Appeal from the Circuit Court for Anne Arundel County; Duckett, J.
Hammond, Prescott, Horney, Marbury and Sybert, JJ. Sybert, J., delivered the opinion of the Court.
Philip H. Miedzinski, the 16 year old son of the equitable plaintiffs below (appellants here), was struck down and killed by an automobile driven by Matthew Allen Gray (defendant-appellee) while bicycling on a public road in St. Mary's County. Two actions resulted from the accident. One was a suit by John Edward Miedzinski, as administrator of his son's estate, to recover for pain and suffering endured by the son before his death, and for funeral expenses. The other was a wrongful death action to the use of both parents for loss of services of the son, who had assisted his parents in the operation of their 180 acre farm until the accident.
The two actions were tried together before a jury, which found the appellee liable in both cases. Complaining that the $500.00 verdict in the second case, for loss of services, was inadequate, the equitable plaintiffs appeal from the judgment in that case, making five contentions which will be stated as the points are considered.

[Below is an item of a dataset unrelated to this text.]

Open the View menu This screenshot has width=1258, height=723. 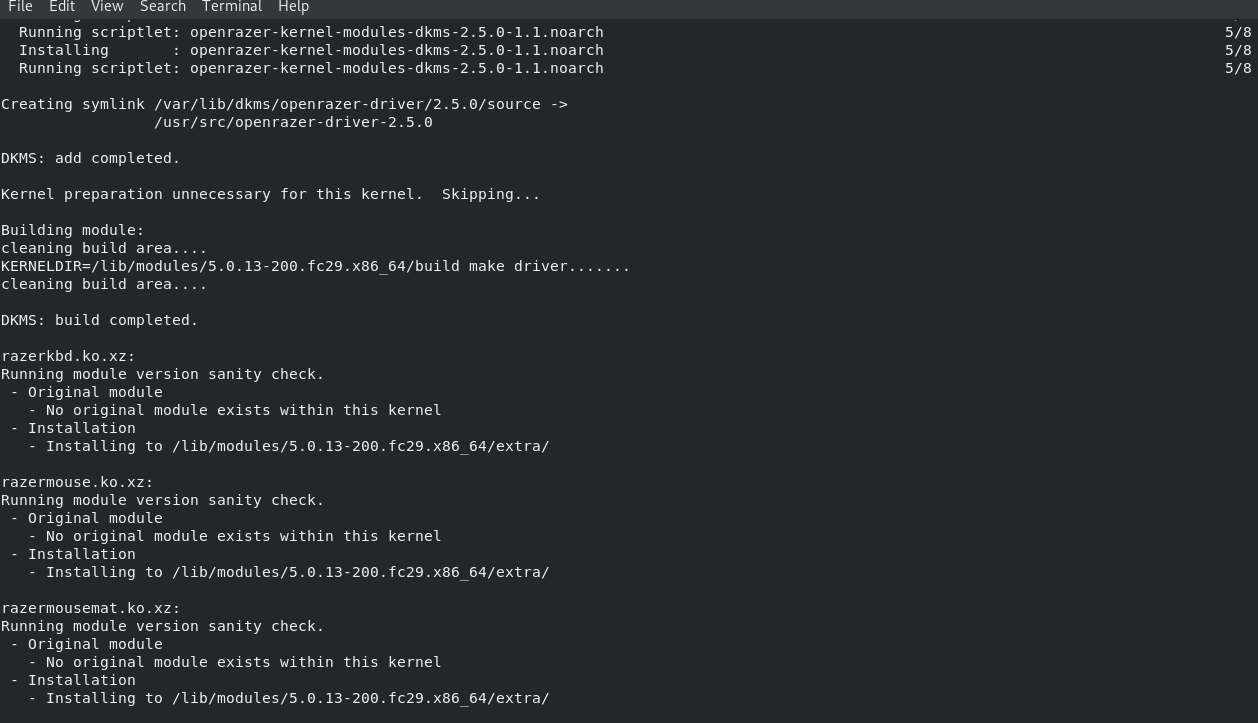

Appellants argue that evidence showing the deceased son had received an acre of tobacco for his work on his parents' farm was erroneously admitted, since no necessary relationship exists between what is actually paid to a minor child by his parents for his services and the value of those services to the parents. They contend that the admission of this evidence prejudiced the minds of the jurors and caused them to return a lower verdict than would otherwise have been the case.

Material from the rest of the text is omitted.